# Determining a Goats Age?



## Tayet (Feb 9, 2012)

So I got the new goats and the lady at the animal rescue didn't know how old they are, she thought that Zero, the Pygmy buck, was a little bit over a year But he is a little bit smaller than my 8 month old Pygmy buckling Terry. SO I thought she was wrong? Unless he's just a runt and Terry's big for his age.

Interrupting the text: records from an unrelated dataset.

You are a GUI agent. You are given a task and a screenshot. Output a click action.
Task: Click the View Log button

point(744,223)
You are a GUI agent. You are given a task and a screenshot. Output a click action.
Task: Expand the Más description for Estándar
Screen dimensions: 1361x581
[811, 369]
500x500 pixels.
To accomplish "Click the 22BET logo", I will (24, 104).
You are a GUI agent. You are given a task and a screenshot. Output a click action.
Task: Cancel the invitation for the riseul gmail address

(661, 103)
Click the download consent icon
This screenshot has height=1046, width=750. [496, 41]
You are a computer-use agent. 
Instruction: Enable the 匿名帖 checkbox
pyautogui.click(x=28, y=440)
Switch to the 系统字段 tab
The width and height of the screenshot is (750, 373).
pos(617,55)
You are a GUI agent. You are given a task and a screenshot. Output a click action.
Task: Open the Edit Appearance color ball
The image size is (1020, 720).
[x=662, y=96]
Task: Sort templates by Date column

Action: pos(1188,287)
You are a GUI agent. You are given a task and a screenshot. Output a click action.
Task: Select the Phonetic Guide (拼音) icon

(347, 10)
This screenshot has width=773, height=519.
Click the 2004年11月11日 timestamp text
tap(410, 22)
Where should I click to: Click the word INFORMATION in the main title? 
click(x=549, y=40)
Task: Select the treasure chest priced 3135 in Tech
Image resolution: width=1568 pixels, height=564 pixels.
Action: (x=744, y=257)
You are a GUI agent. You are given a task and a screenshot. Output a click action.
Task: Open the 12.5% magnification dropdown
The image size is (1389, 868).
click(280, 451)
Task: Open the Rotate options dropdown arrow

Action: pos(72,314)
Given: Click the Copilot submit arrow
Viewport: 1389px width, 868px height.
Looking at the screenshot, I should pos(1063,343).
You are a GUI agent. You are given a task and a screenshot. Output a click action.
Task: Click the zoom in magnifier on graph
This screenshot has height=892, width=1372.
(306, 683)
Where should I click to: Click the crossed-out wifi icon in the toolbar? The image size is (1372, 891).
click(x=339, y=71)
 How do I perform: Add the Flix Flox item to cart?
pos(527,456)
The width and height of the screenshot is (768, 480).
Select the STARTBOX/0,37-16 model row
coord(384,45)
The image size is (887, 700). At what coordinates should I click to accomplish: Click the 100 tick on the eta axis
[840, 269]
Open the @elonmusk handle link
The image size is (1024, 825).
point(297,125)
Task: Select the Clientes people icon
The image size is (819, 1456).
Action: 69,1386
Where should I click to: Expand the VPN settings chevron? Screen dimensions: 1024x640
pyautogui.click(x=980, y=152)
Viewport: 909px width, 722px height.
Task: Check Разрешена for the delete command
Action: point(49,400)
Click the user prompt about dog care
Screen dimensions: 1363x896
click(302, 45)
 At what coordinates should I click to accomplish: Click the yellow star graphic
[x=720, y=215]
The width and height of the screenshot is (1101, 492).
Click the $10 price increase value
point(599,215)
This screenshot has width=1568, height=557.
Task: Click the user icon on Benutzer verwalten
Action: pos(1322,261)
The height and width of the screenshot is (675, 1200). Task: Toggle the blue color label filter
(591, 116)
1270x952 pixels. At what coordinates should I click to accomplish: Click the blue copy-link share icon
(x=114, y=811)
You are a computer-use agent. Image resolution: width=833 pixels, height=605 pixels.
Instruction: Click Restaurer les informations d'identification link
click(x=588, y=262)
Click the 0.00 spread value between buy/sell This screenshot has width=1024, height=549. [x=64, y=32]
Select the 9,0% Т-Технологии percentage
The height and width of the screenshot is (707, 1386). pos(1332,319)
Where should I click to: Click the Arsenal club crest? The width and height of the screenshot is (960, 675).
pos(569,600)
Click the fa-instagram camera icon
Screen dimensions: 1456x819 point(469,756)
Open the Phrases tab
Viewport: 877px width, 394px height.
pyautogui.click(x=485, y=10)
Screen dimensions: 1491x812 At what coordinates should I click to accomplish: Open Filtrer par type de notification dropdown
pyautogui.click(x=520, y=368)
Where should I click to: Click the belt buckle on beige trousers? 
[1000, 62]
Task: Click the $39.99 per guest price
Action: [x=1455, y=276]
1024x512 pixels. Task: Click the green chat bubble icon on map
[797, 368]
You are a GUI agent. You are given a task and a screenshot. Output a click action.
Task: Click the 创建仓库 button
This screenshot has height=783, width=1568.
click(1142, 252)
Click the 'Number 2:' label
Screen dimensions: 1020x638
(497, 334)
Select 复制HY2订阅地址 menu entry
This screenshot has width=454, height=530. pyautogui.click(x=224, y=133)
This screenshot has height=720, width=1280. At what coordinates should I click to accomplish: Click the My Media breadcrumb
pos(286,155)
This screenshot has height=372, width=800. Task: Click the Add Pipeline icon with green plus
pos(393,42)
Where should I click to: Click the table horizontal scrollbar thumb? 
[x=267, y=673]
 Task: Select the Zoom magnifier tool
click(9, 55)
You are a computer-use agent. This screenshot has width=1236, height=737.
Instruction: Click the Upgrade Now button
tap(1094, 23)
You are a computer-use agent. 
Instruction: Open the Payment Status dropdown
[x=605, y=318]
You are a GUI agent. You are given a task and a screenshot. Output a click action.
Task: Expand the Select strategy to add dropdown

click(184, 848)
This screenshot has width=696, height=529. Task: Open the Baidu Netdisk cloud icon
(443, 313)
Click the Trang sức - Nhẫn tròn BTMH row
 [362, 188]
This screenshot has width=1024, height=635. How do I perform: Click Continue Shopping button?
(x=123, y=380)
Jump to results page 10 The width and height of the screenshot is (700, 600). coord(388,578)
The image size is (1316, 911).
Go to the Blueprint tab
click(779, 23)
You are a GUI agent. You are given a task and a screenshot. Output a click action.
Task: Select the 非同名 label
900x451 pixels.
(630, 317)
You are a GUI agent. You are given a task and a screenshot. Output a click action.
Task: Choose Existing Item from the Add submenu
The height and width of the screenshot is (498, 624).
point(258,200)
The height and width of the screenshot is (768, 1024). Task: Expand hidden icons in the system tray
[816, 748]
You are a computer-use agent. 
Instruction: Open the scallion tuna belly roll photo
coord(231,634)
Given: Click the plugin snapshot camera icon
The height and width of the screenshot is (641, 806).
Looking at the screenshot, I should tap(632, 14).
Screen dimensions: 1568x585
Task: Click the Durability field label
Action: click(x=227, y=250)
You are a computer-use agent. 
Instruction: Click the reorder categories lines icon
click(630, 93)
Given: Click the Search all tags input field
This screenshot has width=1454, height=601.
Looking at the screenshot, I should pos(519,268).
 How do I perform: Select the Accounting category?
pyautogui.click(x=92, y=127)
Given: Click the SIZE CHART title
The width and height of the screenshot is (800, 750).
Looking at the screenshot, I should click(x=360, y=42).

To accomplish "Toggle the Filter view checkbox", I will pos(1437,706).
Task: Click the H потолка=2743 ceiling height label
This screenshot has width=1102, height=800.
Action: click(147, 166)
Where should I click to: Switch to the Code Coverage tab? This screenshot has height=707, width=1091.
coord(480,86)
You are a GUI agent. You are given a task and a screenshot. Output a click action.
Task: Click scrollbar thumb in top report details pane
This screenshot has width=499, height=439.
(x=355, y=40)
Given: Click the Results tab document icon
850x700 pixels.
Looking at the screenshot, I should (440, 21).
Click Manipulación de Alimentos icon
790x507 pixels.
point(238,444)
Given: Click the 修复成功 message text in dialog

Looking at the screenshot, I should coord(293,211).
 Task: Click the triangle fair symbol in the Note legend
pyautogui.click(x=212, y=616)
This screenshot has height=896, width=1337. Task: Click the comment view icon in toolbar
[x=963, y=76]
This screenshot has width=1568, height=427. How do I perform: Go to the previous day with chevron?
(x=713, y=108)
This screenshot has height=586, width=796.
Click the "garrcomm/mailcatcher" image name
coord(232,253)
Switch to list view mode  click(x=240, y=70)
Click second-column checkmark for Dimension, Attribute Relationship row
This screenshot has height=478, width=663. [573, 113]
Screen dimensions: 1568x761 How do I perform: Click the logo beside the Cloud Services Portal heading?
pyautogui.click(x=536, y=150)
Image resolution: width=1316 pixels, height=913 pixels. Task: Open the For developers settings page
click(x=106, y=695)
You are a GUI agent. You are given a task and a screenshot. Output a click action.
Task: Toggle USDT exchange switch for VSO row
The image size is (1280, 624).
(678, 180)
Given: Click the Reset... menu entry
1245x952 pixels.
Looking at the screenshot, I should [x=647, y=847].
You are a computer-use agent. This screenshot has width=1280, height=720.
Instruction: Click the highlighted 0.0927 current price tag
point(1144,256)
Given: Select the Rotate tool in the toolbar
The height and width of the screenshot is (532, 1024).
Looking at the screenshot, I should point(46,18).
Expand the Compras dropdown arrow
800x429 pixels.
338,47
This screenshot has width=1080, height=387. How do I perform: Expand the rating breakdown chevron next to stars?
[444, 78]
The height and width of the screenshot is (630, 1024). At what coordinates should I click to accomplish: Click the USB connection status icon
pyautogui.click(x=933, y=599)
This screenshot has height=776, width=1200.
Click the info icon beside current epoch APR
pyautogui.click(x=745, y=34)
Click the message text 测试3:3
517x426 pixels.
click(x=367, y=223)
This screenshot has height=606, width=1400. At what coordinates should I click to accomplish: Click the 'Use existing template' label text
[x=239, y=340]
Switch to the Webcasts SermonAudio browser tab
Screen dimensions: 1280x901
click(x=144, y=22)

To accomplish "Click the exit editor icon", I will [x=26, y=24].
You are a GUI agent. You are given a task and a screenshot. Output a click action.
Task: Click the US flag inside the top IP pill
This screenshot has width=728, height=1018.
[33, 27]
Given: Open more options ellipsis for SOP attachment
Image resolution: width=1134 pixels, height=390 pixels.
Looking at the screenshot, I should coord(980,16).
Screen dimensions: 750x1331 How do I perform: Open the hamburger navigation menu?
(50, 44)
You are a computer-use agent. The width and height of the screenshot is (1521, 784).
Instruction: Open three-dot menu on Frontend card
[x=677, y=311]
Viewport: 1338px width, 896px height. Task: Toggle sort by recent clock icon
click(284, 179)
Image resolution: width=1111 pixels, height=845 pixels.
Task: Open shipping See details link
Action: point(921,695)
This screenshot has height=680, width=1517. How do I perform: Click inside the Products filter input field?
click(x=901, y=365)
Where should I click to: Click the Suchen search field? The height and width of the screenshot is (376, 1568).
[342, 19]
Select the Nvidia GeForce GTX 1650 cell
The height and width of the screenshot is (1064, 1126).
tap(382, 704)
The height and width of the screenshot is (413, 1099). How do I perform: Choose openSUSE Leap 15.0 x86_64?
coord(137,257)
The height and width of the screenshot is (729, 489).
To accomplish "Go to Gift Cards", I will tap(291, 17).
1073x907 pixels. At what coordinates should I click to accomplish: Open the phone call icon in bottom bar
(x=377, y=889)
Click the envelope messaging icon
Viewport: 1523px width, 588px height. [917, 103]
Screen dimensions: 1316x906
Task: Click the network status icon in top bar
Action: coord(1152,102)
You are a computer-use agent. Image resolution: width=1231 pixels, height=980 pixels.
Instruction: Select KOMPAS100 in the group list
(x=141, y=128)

Both of them are around almost two feet tall and I don't know how much they weigh, because I don't have a scale. 

Now Poppy, the La Mancha x, I have absouloutly no clue. This is the first time I've had a bigger breed (bigger then pygmy, Nigerian or mini la mancha) so I've no idea how old she is and neither did the rescue.

Is it possible to determine a goats age by their teeth? I know you can sorta do that with cows? If not, how DO you find out their age?


----------



## WillowGem (Aug 3, 2011)

Tayet, I found a link, with photos, that may help you determine their age.

http://www.arc.agric.za/home.asp?pid=3957


----------



## Tayet (Feb 9, 2012)

Thank you!


----------



## clearwtrbeach (May 10, 2012)

Here's another chart, it breaks it by year. http://goat-link.com/content/view/14/31/


----------



## Obaisshah (Nov 29, 2012)

Ya its true, the age of goats can be determined with their teeth. A goat is born with eight baby teeth in the lower front gum. When the goat approaches a year of age, the two center front baby teeth are replaced by two permanent teeth. Therefore, a goat with only two permanent teeth is called a two-toother and is considered at least one year old. 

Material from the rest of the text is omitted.